++++ RECORDS PROVIDED

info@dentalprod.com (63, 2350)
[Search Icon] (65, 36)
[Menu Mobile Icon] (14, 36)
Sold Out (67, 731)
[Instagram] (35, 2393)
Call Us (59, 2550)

++++++++

WORK INSTRUCTIONS: The reply must present every entry, transcribed with its exact wording.

RESPONSE TO THE EXERCISE:
info@dentalprod.com (63, 2350)
[Search Icon] (65, 36)
[Menu Mobile Icon] (14, 36)
Sold Out (67, 731)
[Instagram] (35, 2393)
Call Us (59, 2550)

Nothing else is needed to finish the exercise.